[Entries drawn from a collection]
* * * *
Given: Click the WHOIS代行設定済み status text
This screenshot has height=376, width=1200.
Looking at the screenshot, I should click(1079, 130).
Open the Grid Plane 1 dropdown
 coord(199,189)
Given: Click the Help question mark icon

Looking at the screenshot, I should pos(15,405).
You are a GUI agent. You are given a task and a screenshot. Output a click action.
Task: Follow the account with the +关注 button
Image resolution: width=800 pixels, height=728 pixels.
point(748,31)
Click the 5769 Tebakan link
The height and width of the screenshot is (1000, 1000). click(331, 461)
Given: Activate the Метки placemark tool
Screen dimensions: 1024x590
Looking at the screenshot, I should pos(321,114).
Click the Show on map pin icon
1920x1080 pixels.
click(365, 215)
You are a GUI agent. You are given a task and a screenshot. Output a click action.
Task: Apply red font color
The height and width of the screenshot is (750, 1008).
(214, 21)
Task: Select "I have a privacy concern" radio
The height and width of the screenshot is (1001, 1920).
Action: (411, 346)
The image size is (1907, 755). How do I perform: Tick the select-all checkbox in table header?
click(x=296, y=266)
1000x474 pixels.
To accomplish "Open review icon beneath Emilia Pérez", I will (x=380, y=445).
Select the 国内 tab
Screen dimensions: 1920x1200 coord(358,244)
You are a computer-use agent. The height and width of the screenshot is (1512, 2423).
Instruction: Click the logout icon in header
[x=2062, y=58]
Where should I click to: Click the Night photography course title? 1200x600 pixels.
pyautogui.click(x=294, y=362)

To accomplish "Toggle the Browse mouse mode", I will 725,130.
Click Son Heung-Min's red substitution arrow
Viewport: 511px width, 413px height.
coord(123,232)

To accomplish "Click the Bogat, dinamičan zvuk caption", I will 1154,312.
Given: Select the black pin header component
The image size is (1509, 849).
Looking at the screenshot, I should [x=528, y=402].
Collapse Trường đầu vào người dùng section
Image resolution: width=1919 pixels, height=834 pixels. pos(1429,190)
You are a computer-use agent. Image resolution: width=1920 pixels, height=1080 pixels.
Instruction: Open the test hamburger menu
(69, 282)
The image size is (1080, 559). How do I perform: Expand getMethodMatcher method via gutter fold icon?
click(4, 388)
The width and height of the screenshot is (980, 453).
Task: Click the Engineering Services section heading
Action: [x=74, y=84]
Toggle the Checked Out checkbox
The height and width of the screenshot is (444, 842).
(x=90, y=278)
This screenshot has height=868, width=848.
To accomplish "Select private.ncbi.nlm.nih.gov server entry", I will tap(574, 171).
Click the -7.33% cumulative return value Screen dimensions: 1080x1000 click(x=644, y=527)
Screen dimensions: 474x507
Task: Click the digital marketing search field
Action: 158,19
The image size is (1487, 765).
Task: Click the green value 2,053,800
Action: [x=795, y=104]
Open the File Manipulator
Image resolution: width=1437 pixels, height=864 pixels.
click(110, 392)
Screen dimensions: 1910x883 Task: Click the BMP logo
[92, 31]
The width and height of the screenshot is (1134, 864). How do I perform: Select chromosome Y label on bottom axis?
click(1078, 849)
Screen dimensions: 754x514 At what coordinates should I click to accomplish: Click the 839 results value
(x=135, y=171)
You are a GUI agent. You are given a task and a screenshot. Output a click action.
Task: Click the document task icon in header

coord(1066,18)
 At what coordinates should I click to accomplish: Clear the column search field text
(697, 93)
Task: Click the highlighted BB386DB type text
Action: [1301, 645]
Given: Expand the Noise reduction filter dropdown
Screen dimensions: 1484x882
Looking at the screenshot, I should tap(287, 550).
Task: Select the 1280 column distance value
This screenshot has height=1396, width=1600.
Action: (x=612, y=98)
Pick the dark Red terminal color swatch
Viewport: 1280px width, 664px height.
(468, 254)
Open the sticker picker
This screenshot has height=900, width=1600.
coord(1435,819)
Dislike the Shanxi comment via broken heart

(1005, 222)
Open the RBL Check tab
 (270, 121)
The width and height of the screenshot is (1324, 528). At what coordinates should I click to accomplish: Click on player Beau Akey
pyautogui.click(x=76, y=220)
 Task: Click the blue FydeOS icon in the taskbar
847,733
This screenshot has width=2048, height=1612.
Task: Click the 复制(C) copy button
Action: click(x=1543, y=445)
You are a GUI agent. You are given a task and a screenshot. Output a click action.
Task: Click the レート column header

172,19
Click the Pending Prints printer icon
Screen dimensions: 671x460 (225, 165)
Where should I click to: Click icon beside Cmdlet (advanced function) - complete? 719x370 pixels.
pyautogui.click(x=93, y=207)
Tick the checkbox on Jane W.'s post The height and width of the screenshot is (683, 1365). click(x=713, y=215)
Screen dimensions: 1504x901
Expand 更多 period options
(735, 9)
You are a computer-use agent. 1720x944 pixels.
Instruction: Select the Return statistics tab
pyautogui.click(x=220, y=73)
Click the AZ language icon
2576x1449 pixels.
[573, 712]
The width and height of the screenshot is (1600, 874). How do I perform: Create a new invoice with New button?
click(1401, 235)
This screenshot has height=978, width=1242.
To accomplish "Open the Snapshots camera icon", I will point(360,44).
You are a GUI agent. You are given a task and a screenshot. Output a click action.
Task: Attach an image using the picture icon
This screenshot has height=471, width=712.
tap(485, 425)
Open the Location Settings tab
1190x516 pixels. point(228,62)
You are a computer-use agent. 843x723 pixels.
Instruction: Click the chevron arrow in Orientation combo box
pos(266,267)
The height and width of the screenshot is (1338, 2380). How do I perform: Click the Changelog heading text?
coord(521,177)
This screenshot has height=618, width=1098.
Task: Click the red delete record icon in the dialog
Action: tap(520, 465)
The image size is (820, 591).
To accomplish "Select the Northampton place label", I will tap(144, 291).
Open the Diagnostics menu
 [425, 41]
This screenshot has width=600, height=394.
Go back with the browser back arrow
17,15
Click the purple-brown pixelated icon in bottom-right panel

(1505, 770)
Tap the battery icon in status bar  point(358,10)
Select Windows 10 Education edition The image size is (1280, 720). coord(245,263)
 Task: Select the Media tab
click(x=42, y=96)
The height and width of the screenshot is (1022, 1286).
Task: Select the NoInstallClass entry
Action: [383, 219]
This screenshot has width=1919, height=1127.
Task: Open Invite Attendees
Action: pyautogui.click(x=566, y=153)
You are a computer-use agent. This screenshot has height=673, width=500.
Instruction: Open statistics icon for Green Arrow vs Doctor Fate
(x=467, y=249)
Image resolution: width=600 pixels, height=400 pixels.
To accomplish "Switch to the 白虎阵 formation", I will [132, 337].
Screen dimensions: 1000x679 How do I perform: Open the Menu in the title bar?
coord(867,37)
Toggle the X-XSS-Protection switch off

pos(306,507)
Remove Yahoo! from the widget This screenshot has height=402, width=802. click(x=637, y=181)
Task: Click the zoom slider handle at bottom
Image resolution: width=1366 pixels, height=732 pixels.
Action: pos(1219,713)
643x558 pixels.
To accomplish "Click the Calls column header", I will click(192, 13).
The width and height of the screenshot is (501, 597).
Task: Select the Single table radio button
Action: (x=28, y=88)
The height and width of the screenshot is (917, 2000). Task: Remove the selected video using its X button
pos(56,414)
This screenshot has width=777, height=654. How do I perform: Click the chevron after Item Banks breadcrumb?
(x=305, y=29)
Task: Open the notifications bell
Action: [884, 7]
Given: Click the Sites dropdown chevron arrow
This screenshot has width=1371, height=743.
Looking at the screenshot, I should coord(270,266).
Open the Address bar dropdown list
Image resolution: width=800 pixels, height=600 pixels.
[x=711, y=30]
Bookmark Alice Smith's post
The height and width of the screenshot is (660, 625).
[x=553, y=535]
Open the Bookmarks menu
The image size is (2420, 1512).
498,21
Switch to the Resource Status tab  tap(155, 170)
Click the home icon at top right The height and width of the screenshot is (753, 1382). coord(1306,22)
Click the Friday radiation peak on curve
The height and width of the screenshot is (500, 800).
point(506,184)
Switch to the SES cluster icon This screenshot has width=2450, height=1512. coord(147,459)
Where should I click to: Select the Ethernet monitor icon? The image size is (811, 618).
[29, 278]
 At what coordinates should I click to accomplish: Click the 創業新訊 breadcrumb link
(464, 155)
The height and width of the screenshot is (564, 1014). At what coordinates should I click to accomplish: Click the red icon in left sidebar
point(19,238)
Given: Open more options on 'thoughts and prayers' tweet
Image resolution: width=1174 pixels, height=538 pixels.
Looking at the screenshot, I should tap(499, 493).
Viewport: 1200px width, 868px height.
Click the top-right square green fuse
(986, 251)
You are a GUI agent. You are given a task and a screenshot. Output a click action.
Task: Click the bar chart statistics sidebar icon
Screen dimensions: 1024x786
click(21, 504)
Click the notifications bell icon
* * * *
**Problem requirements**
Return the lines of the records word for word, starting at the line that contains "have a privacy" and ending at the line that contains "will tap(574, 171).", with both of those lines included.

**Solution below**
Task: Select "I have a privacy concern" radio
The height and width of the screenshot is (1001, 1920).
Action: (411, 346)
The image size is (1907, 755). How do I perform: Tick the select-all checkbox in table header?
click(x=296, y=266)
1000x474 pixels.
To accomplish "Open review icon beneath Emilia Pérez", I will (x=380, y=445).
Select the 国内 tab
Screen dimensions: 1920x1200 coord(358,244)
You are a computer-use agent. The height and width of the screenshot is (1512, 2423).
Instruction: Click the logout icon in header
[x=2062, y=58]
Where should I click to: Click the Night photography course title? 1200x600 pixels.
pyautogui.click(x=294, y=362)

To accomplish "Toggle the Browse mouse mode", I will 725,130.
Click Son Heung-Min's red substitution arrow
Viewport: 511px width, 413px height.
coord(123,232)

To accomplish "Click the Bogat, dinamičan zvuk caption", I will 1154,312.
Given: Select the black pin header component
The image size is (1509, 849).
Looking at the screenshot, I should [x=528, y=402].
Collapse Trường đầu vào người dùng section
Image resolution: width=1919 pixels, height=834 pixels. pos(1429,190)
You are a computer-use agent. Image resolution: width=1920 pixels, height=1080 pixels.
Instruction: Open the test hamburger menu
(69, 282)
The image size is (1080, 559). How do I perform: Expand getMethodMatcher method via gutter fold icon?
click(4, 388)
The width and height of the screenshot is (980, 453).
Task: Click the Engineering Services section heading
Action: [x=74, y=84]
Toggle the Checked Out checkbox
The height and width of the screenshot is (444, 842).
(x=90, y=278)
This screenshot has height=868, width=848.
To accomplish "Select private.ncbi.nlm.nih.gov server entry", I will tap(574, 171).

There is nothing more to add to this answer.